* **Task requirements**
Starting at the first line and ending at the last, reproduce the records below exactly.

....

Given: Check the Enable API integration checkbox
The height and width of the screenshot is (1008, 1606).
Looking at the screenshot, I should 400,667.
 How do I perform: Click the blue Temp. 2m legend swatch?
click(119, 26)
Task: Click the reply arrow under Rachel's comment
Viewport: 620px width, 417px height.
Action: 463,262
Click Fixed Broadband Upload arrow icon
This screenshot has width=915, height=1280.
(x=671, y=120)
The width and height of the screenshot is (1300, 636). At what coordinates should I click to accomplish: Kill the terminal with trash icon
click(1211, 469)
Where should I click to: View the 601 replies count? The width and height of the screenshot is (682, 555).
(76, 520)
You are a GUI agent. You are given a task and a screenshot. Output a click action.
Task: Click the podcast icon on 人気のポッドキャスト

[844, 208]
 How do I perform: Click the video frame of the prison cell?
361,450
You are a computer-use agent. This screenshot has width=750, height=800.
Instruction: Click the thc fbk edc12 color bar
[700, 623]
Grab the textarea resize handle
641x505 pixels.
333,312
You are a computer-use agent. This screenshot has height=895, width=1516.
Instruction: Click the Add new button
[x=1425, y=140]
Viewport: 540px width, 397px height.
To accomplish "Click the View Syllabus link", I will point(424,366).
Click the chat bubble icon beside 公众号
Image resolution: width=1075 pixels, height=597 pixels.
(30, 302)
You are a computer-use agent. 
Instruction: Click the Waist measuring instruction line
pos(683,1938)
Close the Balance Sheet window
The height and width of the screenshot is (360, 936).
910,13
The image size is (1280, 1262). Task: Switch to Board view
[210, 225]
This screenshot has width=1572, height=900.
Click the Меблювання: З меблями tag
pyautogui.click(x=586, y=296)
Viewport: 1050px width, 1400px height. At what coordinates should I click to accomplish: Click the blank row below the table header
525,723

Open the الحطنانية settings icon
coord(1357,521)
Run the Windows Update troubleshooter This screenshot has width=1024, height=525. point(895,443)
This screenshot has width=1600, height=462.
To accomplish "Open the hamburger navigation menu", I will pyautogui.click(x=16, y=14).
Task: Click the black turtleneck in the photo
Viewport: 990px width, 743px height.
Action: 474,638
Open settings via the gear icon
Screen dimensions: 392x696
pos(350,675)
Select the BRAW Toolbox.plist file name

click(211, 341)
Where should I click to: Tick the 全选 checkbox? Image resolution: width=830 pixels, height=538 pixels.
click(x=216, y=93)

....

* **Output**
Given: Check the Enable API integration checkbox
The height and width of the screenshot is (1008, 1606).
Looking at the screenshot, I should 400,667.
 How do I perform: Click the blue Temp. 2m legend swatch?
click(119, 26)
Task: Click the reply arrow under Rachel's comment
Viewport: 620px width, 417px height.
Action: 463,262
Click Fixed Broadband Upload arrow icon
This screenshot has width=915, height=1280.
(x=671, y=120)
The width and height of the screenshot is (1300, 636). At what coordinates should I click to accomplish: Kill the terminal with trash icon
click(1211, 469)
Where should I click to: View the 601 replies count? The width and height of the screenshot is (682, 555).
(76, 520)
You are a GUI agent. You are given a task and a screenshot. Output a click action.
Task: Click the podcast icon on 人気のポッドキャスト

[844, 208]
 How do I perform: Click the video frame of the prison cell?
361,450
You are a computer-use agent. This screenshot has width=750, height=800.
Instruction: Click the thc fbk edc12 color bar
[700, 623]
Grab the textarea resize handle
641x505 pixels.
333,312
You are a computer-use agent. This screenshot has height=895, width=1516.
Instruction: Click the Add new button
[x=1425, y=140]
Viewport: 540px width, 397px height.
To accomplish "Click the View Syllabus link", I will point(424,366).
Click the chat bubble icon beside 公众号
Image resolution: width=1075 pixels, height=597 pixels.
(30, 302)
You are a computer-use agent. 
Instruction: Click the Waist measuring instruction line
pos(683,1938)
Close the Balance Sheet window
The height and width of the screenshot is (360, 936).
910,13
The image size is (1280, 1262). Task: Switch to Board view
[210, 225]
This screenshot has width=1572, height=900.
Click the Меблювання: З меблями tag
pyautogui.click(x=586, y=296)
Viewport: 1050px width, 1400px height. At what coordinates should I click to accomplish: Click the blank row below the table header
525,723

Open the الحطنانية settings icon
coord(1357,521)
Run the Windows Update troubleshooter This screenshot has width=1024, height=525. point(895,443)
This screenshot has width=1600, height=462.
To accomplish "Open the hamburger navigation menu", I will pyautogui.click(x=16, y=14).
Task: Click the black turtleneck in the photo
Viewport: 990px width, 743px height.
Action: 474,638
Open settings via the gear icon
Screen dimensions: 392x696
pos(350,675)
Select the BRAW Toolbox.plist file name

click(211, 341)
Where should I click to: Tick the 全选 checkbox? Image resolution: width=830 pixels, height=538 pixels.
click(x=216, y=93)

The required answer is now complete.